Attribuer à l’air une forme qui lui permet de rester en mouvement après que l’instrument balistique est retombé au repos, refuser au projectile la possession d’une forme semblable, c’est assurément le point le plus scabreux de la théorie d’Aristote. A l’envi, les commentateurs grecs du Philosophe se sont efforcés de rendre vraisemblable l’attribution à l’air d’une telle propriété ; cette forme, cette énergie cinétique communiquée, ils l’ont successivement comparée à l’aimantation et à la chaleur ; mais ils n’ont rien dit qui fût propre à écarter cette objection : Pourquoi le projectile solide ne recevrait-il pas, lui aussi, une telle énergie cinétique ? Pourquoi la possession de cette énergie est-elle réservée aux fluides ?

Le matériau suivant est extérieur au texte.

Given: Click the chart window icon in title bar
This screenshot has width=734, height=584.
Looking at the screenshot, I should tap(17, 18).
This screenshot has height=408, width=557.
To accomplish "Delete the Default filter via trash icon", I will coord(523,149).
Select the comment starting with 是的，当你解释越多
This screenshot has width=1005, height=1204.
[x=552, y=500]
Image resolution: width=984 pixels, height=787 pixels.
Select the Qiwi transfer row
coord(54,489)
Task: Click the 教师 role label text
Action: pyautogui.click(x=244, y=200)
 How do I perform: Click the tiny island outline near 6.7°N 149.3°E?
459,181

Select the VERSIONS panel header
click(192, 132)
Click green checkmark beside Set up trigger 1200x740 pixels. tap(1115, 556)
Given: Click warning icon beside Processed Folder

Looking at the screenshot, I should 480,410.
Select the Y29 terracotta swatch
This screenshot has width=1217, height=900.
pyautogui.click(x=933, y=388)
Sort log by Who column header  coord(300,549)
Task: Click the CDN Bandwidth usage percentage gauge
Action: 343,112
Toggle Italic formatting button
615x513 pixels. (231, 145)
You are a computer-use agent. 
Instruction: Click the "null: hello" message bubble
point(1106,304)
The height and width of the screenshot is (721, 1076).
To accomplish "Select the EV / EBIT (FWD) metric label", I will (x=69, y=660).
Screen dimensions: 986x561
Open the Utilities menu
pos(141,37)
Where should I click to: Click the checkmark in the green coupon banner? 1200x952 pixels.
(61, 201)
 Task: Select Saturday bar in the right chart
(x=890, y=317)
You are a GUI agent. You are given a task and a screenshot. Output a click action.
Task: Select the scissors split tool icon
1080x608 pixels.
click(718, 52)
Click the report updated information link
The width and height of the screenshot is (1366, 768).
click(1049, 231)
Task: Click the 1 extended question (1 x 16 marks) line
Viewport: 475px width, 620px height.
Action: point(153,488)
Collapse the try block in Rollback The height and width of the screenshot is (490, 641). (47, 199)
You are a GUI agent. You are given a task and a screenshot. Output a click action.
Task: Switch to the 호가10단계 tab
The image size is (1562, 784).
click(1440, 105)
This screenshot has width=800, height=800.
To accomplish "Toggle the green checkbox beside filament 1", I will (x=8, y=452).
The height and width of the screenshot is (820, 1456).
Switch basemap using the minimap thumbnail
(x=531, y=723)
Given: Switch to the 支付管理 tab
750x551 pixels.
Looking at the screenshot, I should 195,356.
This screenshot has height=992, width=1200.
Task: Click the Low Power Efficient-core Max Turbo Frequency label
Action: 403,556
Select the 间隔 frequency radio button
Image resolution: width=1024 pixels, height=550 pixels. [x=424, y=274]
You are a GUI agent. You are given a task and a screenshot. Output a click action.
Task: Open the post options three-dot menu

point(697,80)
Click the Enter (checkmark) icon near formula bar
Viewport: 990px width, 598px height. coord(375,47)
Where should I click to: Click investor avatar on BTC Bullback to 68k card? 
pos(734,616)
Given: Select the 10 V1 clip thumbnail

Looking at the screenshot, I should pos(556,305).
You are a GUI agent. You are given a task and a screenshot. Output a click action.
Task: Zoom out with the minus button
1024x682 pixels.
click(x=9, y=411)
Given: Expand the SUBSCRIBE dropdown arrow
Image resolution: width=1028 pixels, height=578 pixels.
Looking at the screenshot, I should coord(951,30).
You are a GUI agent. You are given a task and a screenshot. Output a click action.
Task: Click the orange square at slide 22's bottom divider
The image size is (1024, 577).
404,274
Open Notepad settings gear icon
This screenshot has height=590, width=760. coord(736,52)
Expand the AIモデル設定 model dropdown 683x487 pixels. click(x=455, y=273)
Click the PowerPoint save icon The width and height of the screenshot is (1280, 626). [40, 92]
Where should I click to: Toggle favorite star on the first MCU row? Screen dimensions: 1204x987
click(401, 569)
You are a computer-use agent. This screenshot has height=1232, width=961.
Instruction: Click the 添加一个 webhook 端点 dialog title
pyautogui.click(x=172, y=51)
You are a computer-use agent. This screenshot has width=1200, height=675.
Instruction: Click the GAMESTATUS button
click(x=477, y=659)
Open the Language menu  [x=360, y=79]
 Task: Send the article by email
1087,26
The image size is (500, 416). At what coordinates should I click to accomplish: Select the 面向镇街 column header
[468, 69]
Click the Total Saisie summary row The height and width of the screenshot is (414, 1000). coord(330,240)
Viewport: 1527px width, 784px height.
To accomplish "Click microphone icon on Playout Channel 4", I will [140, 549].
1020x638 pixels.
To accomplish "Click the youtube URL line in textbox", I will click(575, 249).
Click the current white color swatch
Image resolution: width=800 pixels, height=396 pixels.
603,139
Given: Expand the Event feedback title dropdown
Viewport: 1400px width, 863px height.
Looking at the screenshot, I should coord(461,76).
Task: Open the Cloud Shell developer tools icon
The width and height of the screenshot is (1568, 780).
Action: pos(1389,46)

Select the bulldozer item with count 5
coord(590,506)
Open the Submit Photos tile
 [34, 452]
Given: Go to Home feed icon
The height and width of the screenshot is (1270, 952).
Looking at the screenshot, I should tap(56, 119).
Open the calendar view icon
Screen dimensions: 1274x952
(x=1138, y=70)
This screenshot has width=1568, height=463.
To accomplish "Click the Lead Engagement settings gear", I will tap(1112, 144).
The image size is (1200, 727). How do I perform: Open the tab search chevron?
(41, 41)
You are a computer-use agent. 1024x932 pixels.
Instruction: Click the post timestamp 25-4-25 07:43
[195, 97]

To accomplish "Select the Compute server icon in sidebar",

Averroès, à son tour, va s’efforcer de dire ce qu’est cette forme qui entretient le mouvement de l’air ; sur les explications de ses prédécesseurs, les considérations qu’il développera auront du moins un avantage ; elles rattacheront la possession de cette forme à une propriété que l’air possède et que le projectile rigide ne possède pas ; elles en feront une conséquence de la compressibilité et de l’élasticité de l’air.

Si l’on veut bien comprendre les considérations d’Averroès, il faut lui accorder une proposition dont il ignorait la fausseté : C’est que l’eau est compressible à la façon de l’air, en sorte qu’une compressibilité et une élasticité notables sont l’apanage de tous les fluides, tandis que les solides en sont privés.